Personal information
- Nationality: British (English)
- Born: 10 August 1921 Nottingham, England
- Died: 29 July 1997 (aged 75) Cheltenham, England

Sport
- Sport: Athletics
- Event: Sprints
- Club: Notts AC

Medal record
Men's athletics
Representing Great Britain
Olympic Games
| Silver medal – second place | 1948 London | 4 × 100 m relay |
European Athletics Championships
| Gold medal – first place | 1946 Oslo | 100 m |
Representing England
British Empire Games
| Silver medal – second place | 1950 Auckland | 4 × 110 yd relay |

= Jack Archer (sprinter) =

English sprinter (1921-1997)

John Archer (10 August 1921 – 29 July 1997) was an English athlete who competed mainly in the 100 metres and competed at the 1948 Summer Olympics.

== Biography ==
Archer was born in Nottingham, England and grew up at 24 North Gate in New Basford. He attended the High Pavement Grammar School. He would later return to the High Pavement school on Friday 19 November 1948 for a presentation from the Lord Mayor, for his Olympic success. He was a Wellington bomber pilot in World War II, becoming a Flt Lt and taught Physical Education at his old school. His county 100 metres record of 10.6 seconds lasted until August 1996, when Cori Henry ran 10.5 secs in Dudley.

Archer finished second behind McDonald Bailey in both the 100 and 220 yards events at the 1946 AAA Championships and the following month at the 1946 European Athletics Championships in Oslo, he won the European Athletics championships 100 metres with a consistent time of 10.6 seconds through the heats and in the final. He broke his leg playing rugby around late 1946.

Archer represented the Great Britain team at the 1948 Olympic Games in London, in the men's 4 × 100 metres relay, where he won the silver medal with his teammates John Gregory, Alastair McCorquodale and Ken Jones. The British team were initially awarded the gold medal after the USA team were disqualified for a faulty baton change but, two days later, following a review, they had to hand the gold medals back and were awarded the silver medal in a second ceremony.

Archer finished third behind McDonald Bailey in the 100 yards event at the 1949 AAA Championships and the following year represented England and won a silver medal in the 4 × 110 yd relay at the 1950 British Empire Games in Auckland, New Zealand.

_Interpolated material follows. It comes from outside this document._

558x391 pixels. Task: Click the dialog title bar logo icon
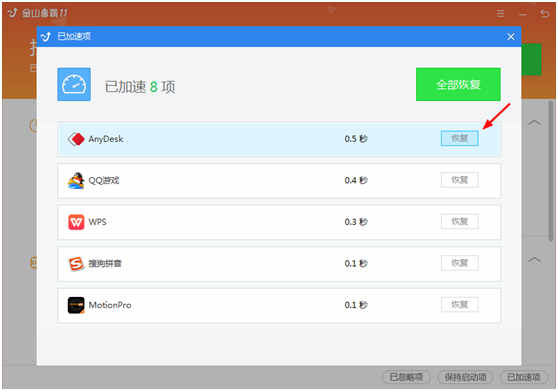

Later that year after the 1950 British Empire Games, he was married by Canon J Lowndes at C of E St Leodegarius Church, Basford to Josephine Dorothy Hateley of 159 Park Road in Loughborough, a former art student of Loughborough College. He trained as a PE teacher at Loughborough College in 1950. He also played rugby for the Notts, Lincs and Derbys team. For many years he was the principal of St Paul's College of Education in Cheltenham, later the University of Gloucestershire.

His sister was Dorothy Cooke of Tring Vale in Sherwood. Josephine and John had son Paul, a teacher, and daughter Lorna, a doctor.

Archer died in Cheltenham, Gloucestershire in 1997.